Simultaneous intra-accumbens remifentanil and dopamine kinetics suggest that neither determines within-session operant responding.

RATIONALE

The ultra-short-acting mu opioid agonist analgesic/anesthetic remifentanil (RMF) is extremely rapidly eliminated from blood (half-life in rats, 0.3-0.7 min). This extremely fast elimination is thought to be the main reason why RMF maintains such high rates of responding in animal operant-conditioning models of drug addiction.

OBJECTIVE

The present study investigated if such a fast elimination of RMF also occurs in the extracellular space of the brain, i.e., in the pharmacokinetic compartment that is thought to be ultimately mediating the reinforcing effect, and hence, the abuse liability of drugs.

METHODS

Nucleus accumbens (NAC) RMF and dopamine (DA) were simultaneously quantified by in vivo microdialysis followed by tandem mass spectrometry both in rats that traversed an alley to receive intravenous injections of 0.032 mg kg(-1) RMF in an operant runway procedure (contingent RMF) and in rats that passively received RMF in the runway (noncontingent RMF).

RESULTS

Regardless of the mode of administration (i.e., contingent or noncontingent), intra-accumbens RMF peaked in the first 10-min sample and decreased exponentially with a t(1/2) of 10.0+/-1.2 min (N=31). RMF-stimulated DA peaked in the 10-min sample immediately after the RMF peak and decreased with a time course very similar to that of RMF. Crosscorrelation of the NAC RMF and NAC DA curves showed them to be tightly synchronized. Noncontingent single-dose RMF was eliminated from the whole brain with a half-life of 1.1+/-0.2 min and from blood with a half-life of 0.3 min or less.
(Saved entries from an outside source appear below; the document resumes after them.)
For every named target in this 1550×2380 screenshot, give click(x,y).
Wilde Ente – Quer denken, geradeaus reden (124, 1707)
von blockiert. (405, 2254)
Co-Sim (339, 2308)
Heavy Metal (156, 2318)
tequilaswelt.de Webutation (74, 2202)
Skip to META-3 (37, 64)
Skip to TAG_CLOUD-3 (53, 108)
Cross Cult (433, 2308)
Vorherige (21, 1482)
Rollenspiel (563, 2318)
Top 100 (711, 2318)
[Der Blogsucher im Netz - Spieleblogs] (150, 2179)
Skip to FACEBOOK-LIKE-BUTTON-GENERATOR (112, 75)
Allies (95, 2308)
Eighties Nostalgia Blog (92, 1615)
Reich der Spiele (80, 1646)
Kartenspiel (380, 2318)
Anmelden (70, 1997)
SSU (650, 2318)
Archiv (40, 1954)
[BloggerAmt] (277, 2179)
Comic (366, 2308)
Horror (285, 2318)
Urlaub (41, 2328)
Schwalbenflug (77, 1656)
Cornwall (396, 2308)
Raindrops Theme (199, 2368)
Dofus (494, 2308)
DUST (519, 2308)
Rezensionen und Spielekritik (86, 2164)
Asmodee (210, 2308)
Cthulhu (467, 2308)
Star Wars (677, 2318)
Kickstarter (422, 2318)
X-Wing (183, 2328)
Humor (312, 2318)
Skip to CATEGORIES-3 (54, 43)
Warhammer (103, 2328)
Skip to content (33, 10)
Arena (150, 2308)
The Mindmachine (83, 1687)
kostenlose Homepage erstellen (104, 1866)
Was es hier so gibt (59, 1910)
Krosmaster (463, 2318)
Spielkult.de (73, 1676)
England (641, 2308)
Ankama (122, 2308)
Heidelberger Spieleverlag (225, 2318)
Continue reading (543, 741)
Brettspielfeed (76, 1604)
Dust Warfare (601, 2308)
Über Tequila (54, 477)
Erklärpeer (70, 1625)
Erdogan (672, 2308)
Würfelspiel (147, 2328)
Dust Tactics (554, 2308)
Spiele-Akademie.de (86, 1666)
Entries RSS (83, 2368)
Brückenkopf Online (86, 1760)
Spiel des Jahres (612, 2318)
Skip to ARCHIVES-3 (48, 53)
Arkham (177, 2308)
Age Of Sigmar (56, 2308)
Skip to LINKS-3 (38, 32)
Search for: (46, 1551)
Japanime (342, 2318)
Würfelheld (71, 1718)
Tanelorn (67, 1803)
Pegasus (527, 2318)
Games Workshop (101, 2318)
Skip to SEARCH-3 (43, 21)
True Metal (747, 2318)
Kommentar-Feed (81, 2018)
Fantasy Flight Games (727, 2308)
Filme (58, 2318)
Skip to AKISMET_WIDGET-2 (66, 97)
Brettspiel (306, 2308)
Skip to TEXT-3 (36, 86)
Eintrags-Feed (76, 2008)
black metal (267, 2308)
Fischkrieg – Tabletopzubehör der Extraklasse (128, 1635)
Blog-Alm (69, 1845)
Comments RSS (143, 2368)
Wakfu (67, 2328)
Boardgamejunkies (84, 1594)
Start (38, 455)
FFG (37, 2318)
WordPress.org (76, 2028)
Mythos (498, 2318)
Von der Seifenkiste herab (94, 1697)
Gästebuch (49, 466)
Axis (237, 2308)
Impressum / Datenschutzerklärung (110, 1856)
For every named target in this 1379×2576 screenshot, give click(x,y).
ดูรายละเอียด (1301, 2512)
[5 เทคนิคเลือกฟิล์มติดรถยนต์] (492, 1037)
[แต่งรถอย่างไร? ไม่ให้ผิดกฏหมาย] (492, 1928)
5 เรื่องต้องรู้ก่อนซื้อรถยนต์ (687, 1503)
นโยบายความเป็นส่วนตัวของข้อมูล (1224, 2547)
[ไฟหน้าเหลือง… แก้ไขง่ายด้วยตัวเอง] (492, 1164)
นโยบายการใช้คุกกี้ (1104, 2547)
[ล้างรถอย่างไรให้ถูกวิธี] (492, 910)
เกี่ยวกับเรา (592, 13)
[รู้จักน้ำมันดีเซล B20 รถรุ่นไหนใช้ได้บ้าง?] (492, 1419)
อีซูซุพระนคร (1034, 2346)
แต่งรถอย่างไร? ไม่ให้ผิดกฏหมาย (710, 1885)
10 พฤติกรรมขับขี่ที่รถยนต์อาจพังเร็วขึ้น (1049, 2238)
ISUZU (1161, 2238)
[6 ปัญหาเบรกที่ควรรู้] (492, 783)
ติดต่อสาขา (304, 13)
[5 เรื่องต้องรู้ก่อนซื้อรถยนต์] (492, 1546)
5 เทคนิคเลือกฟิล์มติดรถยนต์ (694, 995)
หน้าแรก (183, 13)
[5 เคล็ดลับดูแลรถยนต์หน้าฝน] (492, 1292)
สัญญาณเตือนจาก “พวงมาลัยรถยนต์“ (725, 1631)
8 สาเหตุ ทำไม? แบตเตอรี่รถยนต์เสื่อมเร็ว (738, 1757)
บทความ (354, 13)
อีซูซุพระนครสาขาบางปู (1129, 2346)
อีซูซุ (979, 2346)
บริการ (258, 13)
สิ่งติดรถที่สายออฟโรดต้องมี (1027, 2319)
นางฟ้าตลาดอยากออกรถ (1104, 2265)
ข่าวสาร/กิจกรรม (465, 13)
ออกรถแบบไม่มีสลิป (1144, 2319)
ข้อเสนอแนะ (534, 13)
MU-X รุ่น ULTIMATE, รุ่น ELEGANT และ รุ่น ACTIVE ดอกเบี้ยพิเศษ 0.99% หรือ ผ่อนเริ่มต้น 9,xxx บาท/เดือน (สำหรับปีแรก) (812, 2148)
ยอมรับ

The comparison of blood-vs-brain RMF pharmacokinetics with rat RMF self-administration behavior, either in operant runway (present study) or in lever-press-based operant-conditioning procedures, suggests that titration of blood RMF, whole-brain RMF, intra-accumbens RMF, or accumbal DA levels (assessed with the limited temporal resolution of in vivo microdialysis) does not determine a rat's decision to reemit a response during a multiple-injection drug self-administration session.